GIVEN EXERCISE: Continue the Boost.Locale documentation excerpt on boundary analysis below, beginning right after its final sentence.

Note that rules are applied to the end boundary of a segment when deciding
whether to include a segment. In some cases this can cause unexpected behavior.

For example, consider the text:

\verbatim
Hello! How
are you?
\endverbatim

Suppose we want to fetch all sentences from the text.

The \ref bl_boundary_sentence_rules "sentence rules" have two options:

- Split the text where sentence terminator like ".!?" are detected: \ref boost::locale::boundary::sentence_term "sentence_term"
- Split the text where sentence separators such as "line feed" are detected: \ref boost::locale::boundary::sentence_sep "sentence_sep"

Naturally to ignore sentence separators we would call \ref boost::locale::boundary::segment_index::rule(rule_type v) "segment_index::rule(rule_type v)"
with sentence_term parameter and then run the iterator.

\code
boost::locale::generator gen;
using namespace boost::locale::boundary;
std::string text=   "Hello! How\n"
                    "are you?\n";
ssegment_index map(sentence,text.begin(),text.end(),gen("en_US.UTF-8"));
map.rule(sentence_term);
for(ssegment_index::iterator it=map.begin(),e=map.end();it!=e;++it)
    std::cout << "Sentence [" << *it << "]" << std::endl;
\endcode

Would result in:
\verbatim
Sentence [Hello! ]
Sentence [are you?
]
\endverbatim

These (potentially unexpected) results occur because "How\n" is still considered
a sentence but is selected by a different rule.

This behavior can be changed by setting \ref boost::locale::boundary::segment_index::full_select(bool) "segment_index::full_select(bool)"
to \c true. It will force the iterator to join the current segment with all previous segments even if they do not fit the required rule.

So we add this line:

\code
map.full_select(true);
\endcode

Right after "map.rule(sentence_term);" and get expected output:

\verbatim
Sentence [Hello! ]
Sentence [How
are you?
]
\endverbatim

\subsection boundary_analysys_segments_search Locating Segments

Sometimes it is useful to find a segment that some specific iterator is pointing to.

For example, suppose we want to find the word a user clicked on.

\ref boost::locale::boundary::segment_index "segment_index" provides
\ref boost::locale::boundary::segment_index::find() "find(base_iterator p)"
member function for this purpose.

This function returns an iterator to the segment that includes \a p.

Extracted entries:
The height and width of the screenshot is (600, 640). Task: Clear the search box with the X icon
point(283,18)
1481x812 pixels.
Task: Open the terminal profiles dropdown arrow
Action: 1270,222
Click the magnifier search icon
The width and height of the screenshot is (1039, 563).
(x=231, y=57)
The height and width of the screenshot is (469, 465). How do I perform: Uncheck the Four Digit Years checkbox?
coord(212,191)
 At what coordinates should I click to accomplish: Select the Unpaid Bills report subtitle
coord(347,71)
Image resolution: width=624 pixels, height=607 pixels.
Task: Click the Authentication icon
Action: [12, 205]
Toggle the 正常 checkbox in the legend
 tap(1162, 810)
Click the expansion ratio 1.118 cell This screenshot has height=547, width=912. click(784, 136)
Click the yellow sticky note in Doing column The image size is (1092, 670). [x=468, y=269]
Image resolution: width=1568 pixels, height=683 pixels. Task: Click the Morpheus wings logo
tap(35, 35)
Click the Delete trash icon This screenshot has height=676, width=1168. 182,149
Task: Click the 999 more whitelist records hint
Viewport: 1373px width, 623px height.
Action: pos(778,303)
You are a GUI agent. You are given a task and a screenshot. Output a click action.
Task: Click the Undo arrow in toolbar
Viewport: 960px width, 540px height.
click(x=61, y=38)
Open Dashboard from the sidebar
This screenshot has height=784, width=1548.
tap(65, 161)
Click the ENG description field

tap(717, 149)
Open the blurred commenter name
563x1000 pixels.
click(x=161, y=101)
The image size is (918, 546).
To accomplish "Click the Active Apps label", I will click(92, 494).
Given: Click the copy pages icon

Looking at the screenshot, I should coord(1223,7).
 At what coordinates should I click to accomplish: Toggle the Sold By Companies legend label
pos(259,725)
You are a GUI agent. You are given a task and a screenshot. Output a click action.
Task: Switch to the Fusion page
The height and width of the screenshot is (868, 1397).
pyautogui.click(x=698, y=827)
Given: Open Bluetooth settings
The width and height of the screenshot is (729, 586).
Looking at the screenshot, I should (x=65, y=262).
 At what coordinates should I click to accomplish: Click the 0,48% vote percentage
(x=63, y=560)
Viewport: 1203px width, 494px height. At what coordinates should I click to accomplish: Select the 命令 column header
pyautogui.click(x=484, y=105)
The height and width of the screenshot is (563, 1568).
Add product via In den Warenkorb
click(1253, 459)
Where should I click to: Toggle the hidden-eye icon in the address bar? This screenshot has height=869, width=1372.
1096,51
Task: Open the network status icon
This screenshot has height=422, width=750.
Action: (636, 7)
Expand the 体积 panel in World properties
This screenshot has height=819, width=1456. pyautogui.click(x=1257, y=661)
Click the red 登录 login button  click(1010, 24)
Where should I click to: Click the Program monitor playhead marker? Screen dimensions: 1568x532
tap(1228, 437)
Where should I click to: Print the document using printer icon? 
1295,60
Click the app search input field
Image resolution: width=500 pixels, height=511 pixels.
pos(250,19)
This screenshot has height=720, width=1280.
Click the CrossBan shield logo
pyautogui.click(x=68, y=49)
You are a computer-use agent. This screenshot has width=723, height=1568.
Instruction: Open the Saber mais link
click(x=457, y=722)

ANSWER TO THE EXERCISE:
For example:

\code
text="to be or ";
ssegment_index map(word,text.begin(),text.end(),gen("en_US.UTF-8"));
ssegment_index::iterator  p = map.find(text.begin() + 4);
if(p!=map.end())
    std::cout << *p << std::endl;
\endcode

Would print:

\verbatim
be
\endverbatim

\note

If the iterator is inside a segment, that segment is returned. If the segment does
not fit the selection rules, then the next segment following the requested position
that does fit the rules will be returned.

For example: For \ref boost::locale::boundary::word "word" boundary analysis with \ref boost::locale::boundary::word_any "word_any" rule:

- "t|o be or ", would point to "to" - the iterator in the middle of segment "to".
- "to |be or ", would point to "be" - the iterator at the beginning of the segment "be".
- "to| be or ", would point to "be" - the iterator is not pointing to a segment fitting the required rule, so next valid segment selected is "be".
- "to be or| ", would point to end as no valid segment can be found.

\section boundary_analysys_break Iterating Over Boundary Points
\section boundary_analysys_break_basics Basic Iteration

The \ref boost::locale::boundary::boundary_point_index "boundary_point_index" is similar  to
\ref boost::locale::boundary::segment_index "segment_index" in its interface but has a different role.
Instead of returning text chunks (\ref boost::locale::boundary::segment "segment"s, it returns a
\ref boost::locale::boundary::boundary_point "boundary_point" object that
represents a position in text - a base iterator that is used for
iteration of the source text C++ characters.
The \ref boost::locale::boundary::boundary_point "boundary_point" object
also provides a \ref boost::locale::boundary::boundary_point::rule() "rule()" member
function that returns why this boundary was selected, i.e. the matched rule.

\note The beginning and the ending of the text are considered boundary points, so even
an empty text consists of at least one boundary point.

Lets see an example of selecting the first two sentences from a text:

\code
using namespace boost::locale::boundary;
boost::locale::generator gen;

// Our text sample
std::string const text="First sentence. Second sentence! Third one?";
// Create an index
sboundary_point_index map(sentence,text.begin(),text.end(),gen("en_US.UTF-8"));

// Count two boundary points
sboundary_point_index::iterator p = map.begin(),e=map.end();
int count = 0;
while(p!=e && count < 2) {
    ++count;
    ++p;
}

if(p!=e) {
    std::cout   << "First two sentences are: "
                << std::string(text.begin(),p->iterator())
                << std::endl;
}
else {
    std::cout   <<"There are less than two sentences in this "
                <<"text: " << text << std::endl;
}\endcode

Would print:

\verbatim
First two sentences are: First sentence. Second sentence!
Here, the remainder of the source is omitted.